Garbage collection servers an automatic memory manager. It occurs when one of the following conditions is true:
- The system has low physical memory.
- The memory that is used by allocated objects on the managed heap surpasses an acceptable threshold. This threshold is continuously adjusted as the process runs.
- The GC.Collect method is called. In almost all cases, you do not have to call this method, because the garbage collector runs continuously. This method is primarily used for unique situations and testing.
- The CLR is unloading an AppDomain.
- The CLR is shutting down.

After the garbage collection is initialized by the CLR, it allocates a segment of memory ti store and manage objects. This memory is called managed heap. There is a managed heap for each managed process. All threads in the process allocate memory for objects on the same heap.

Generations

The heap is organized into generations so it can handle long-lived and short-lived objects. Garbage collection primarily occurs with the reclamation of short-lived objects that typically occupy only small part of the heap. There are three generations of objects on the heap:

- Generation 0. This is the youngest generation and contains short-lived objects. An example of short-lived object is a temporary variable. Garbage collections occurs most frequently in this generation. When initialized, the managed heap contains no objects. Objects added to the heap are said to be in generation 0. Stated simply, objects in generation 0 are newly constructed objects that the garbage collector has never examined. After a while, objects C and E become unreachable

gen0

When the CLR initializes, it selects a budget size (in kilobytes) for generation 0. So if allocating a new object causes generation 0 to surpass its budget, a garbage collection must start. Let’s say that objects A through E fill all of generation 0. When object F is allocated, a garbage collection must start. The garbage collector will determine that objects C and E are garbage and will compact object D, causing it to be adjacent to object B. The objects that survive the garbage collection (objects A, B, and D) are said to be in generation 1. Objects in generation 1 have been examined by the garbage collector once. The heap now looks like this:
gen1

How does garbage collector know that is no longer referenced object? This knowledge is made available to the GC in .NET by the inclusion of a concept know as metadata. Every data type used in .NET software includes metadata that describes it. With the help of metadata, the CLR knows the layout of each of the objects in memory, which helps the Garbage Collector in the compaction phase of Garbage collection. Without this knowledge the Garbage Collector wouldn’t know where one object instance ends and the next begins.

After a garbage collection, generation 0 contains no objects. As always, new objects will be allocated in generation 0. Next image shows the application running and allocating objects F through K. In addition, while the application was running, objects B, H, and J became unreachable and should have their memory reclaimed at some point.
gc-1-1
Now let’s say that attempting to allocate object L would put generation 0 over its budget. Because generation 0 has reached its budget, a garbage collection must start. When starting a garbage collection, the garbage collector must decide which generations to examine.

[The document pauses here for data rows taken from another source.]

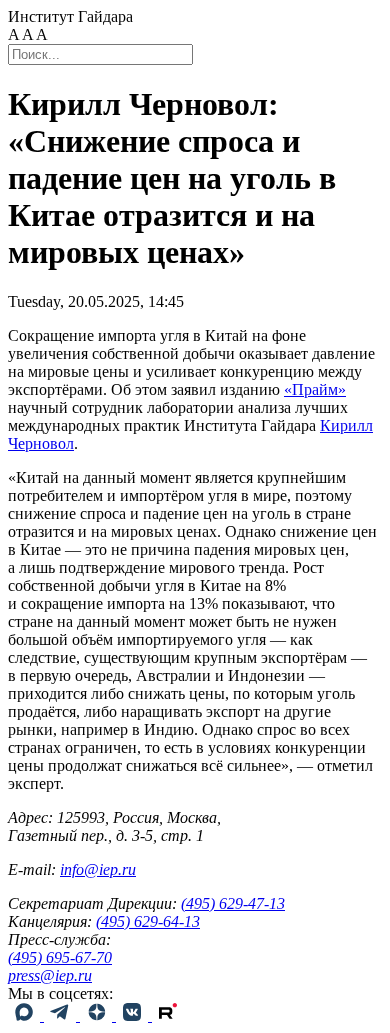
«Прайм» (315, 389)
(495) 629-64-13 (148, 921)
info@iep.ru (98, 869)
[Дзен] (98, 1015)
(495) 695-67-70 (60, 957)
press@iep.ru (50, 975)
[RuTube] (168, 1015)
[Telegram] (62, 1015)
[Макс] (26, 1015)
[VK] (134, 1015)
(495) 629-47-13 (233, 903)
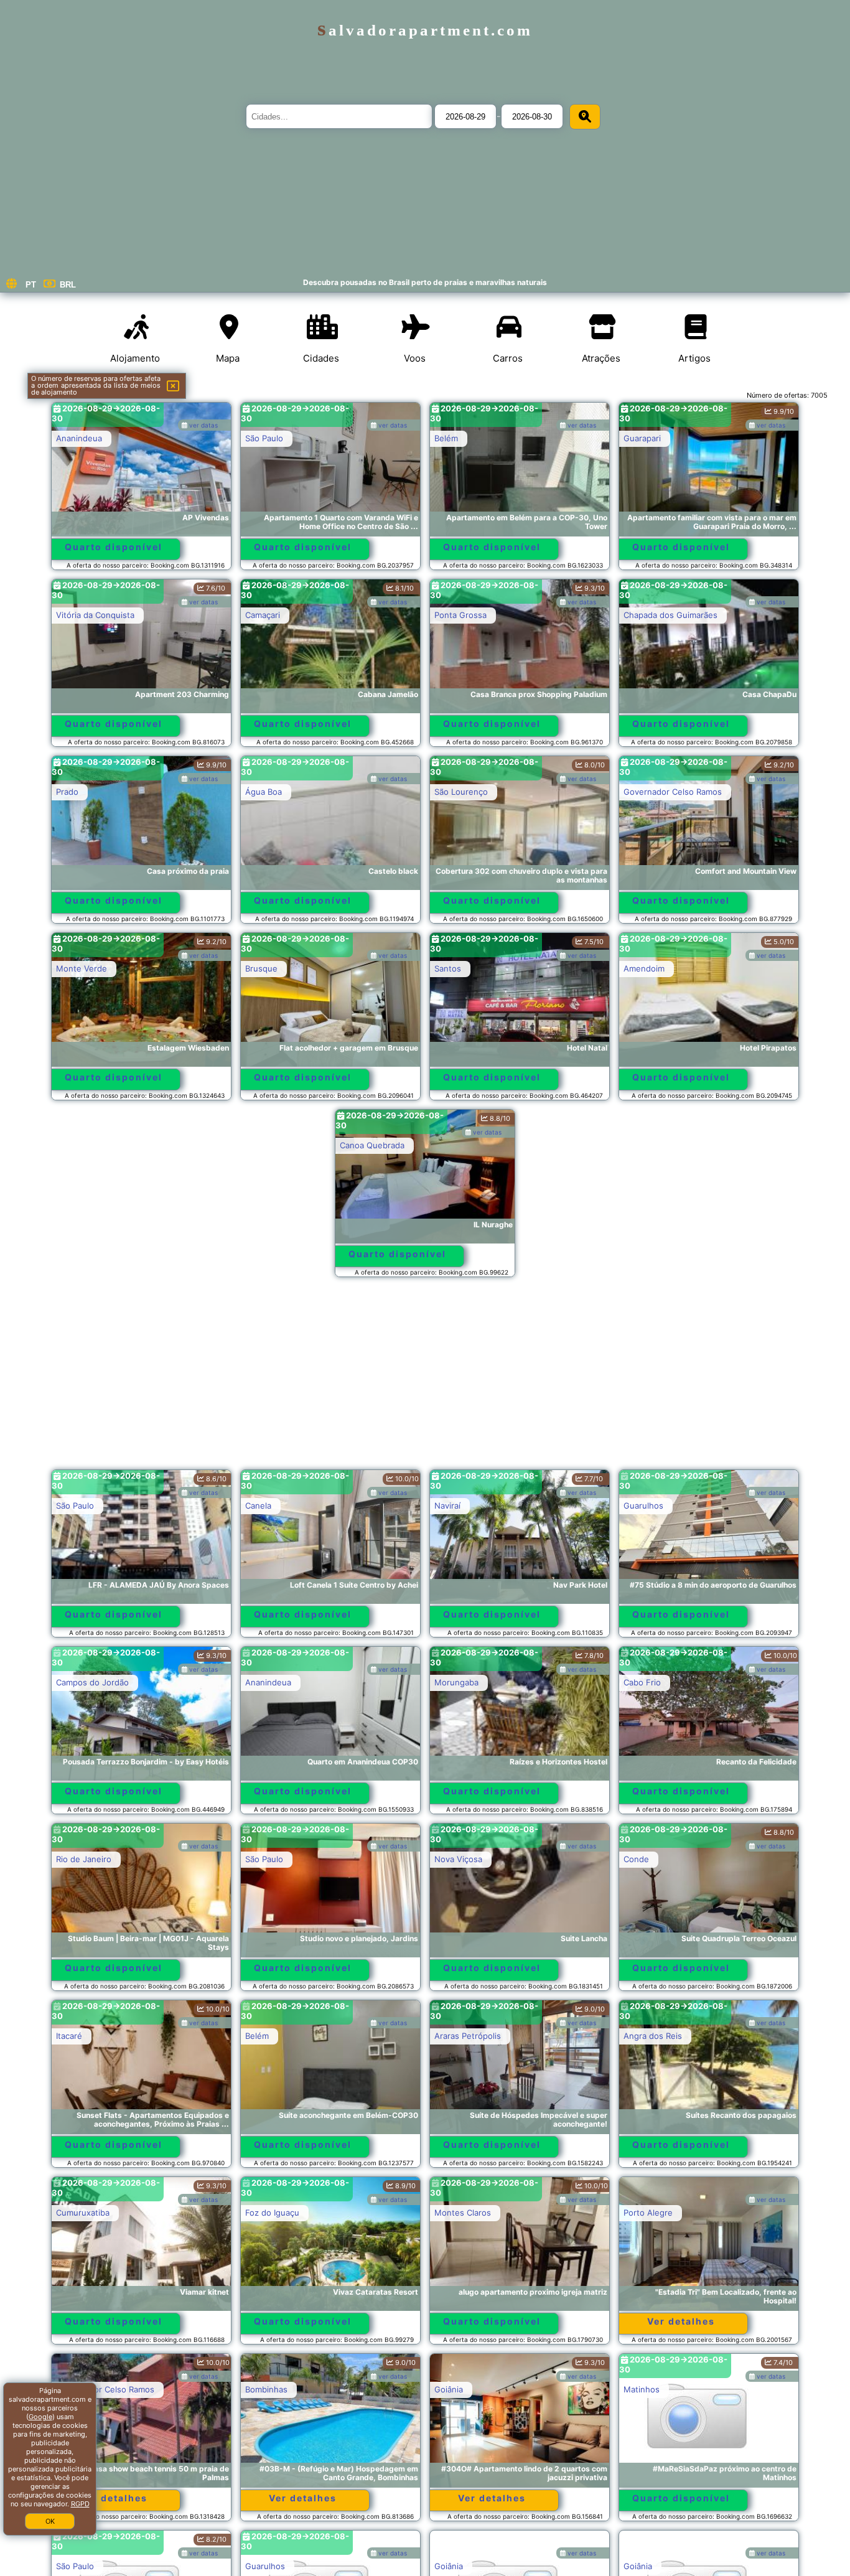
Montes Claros (462, 2213)
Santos (447, 968)
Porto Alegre (648, 2213)
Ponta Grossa (460, 615)
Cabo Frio (642, 1682)
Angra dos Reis (652, 2036)
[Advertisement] (425, 1379)
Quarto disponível (113, 546)
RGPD (80, 2503)
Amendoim (644, 968)
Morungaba (456, 1682)
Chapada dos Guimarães (670, 615)
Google (40, 2416)
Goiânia (448, 2389)
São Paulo (264, 438)
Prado (67, 792)
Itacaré (69, 2036)
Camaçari (262, 615)
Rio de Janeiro (83, 1859)
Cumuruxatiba (83, 2213)
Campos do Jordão (92, 1682)
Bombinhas (266, 2389)
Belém (446, 438)
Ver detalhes (681, 2321)
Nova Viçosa (458, 1859)
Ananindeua (79, 438)
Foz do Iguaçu (272, 2213)
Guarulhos (643, 1505)
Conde (636, 1859)
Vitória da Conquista (95, 615)
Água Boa (263, 792)
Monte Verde (81, 968)
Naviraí (447, 1505)
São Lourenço (461, 792)
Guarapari (642, 438)
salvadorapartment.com (425, 30)
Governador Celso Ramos (672, 792)
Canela (258, 1505)
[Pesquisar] (584, 116)
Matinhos (641, 2389)
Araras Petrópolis (467, 2036)
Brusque (261, 968)
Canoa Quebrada (372, 1145)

Earlier, I said that when the CLR initializes, it selects a budget for generation 0. Well, it also selects a budget for generation 1.

When starting a garbage collection, the garbage collector also sees how much memory is occupied by generation 1. In this case, generation 1 occupies much less than its budget, so the garbage collector examines only the objects in generation 0.

Look again at the assumptions that the generational garbage collector makes. The first assumption is that newly created objects have a short lifetime. So generation 0 is likely to have a lot of garbage in it, and collecting generation 0 will therefore reclaim a lot of memory. The garbage collector will just ignore the objects in generation 1, which will speed up the garbage collection process.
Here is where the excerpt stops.